Expressed in law, now being applied in fact, the chia is a group of six to fifteen families (households), and the pao, a group of six to fifteen chia. The hsiang is formally composed of six to fifteen pao; actually it approximates what is loosely termed a community in the United States (e.g., a city ward, a single suburb, part of a rural election district). The ch'ü is the rough equivalent of a township. The hsien (district; county) is the fundamental unit of the traditional China-wide bureaucracy. Hence the missing steps are not those between the hsien, near to two thousand in number, and the central government. The gaps occur between the half-billion Chinese and their two thousand hsien. The following chart shows the broad outlines of the system:[10]

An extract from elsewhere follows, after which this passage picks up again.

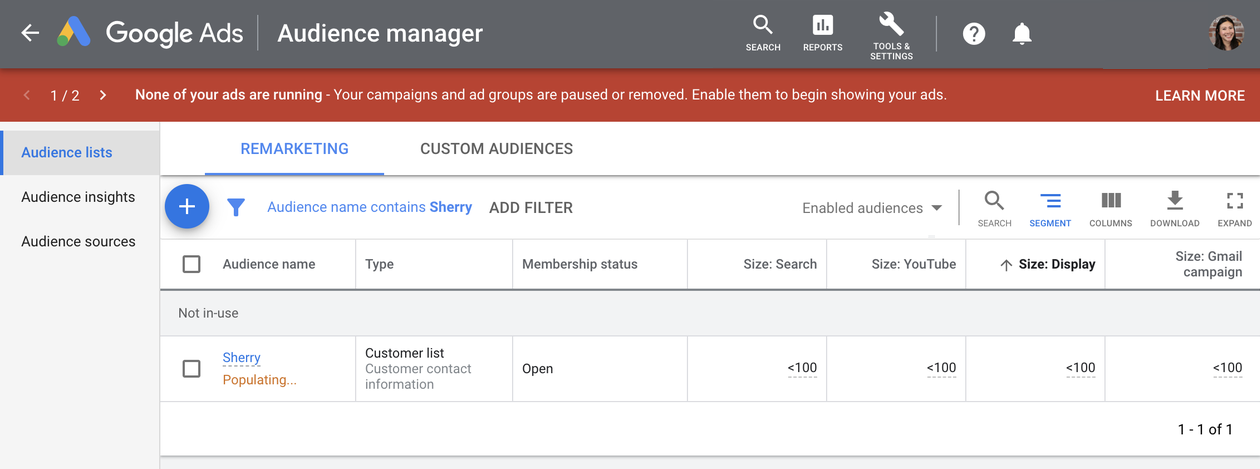1260x469 pixels.
Task: Click the Learn More link
Action: [x=1199, y=96]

This is the official government plan. If ever put into complete effect, China will consist of hundreds upon hundreds of thousands of self-governing units, arranged on seven levels (the five local levels; provinces; nation), and the world will wonder at a massive new democracy. In practical politics, what seems to be happening is that the system extends to the National Government areas, involving less than three hundred million people. Much of the application is purely formal, and signifies no more than did the grant of an imaginary suffrage under the first Republic. Elsewhere the new system is installed with telling administrative effect, improving the bureaucracy, strengthening the state, but not arousing much popular participation or enthusiasm. And in the remainder the program is beginning to work as is intended with genuine elections and popular participation in government.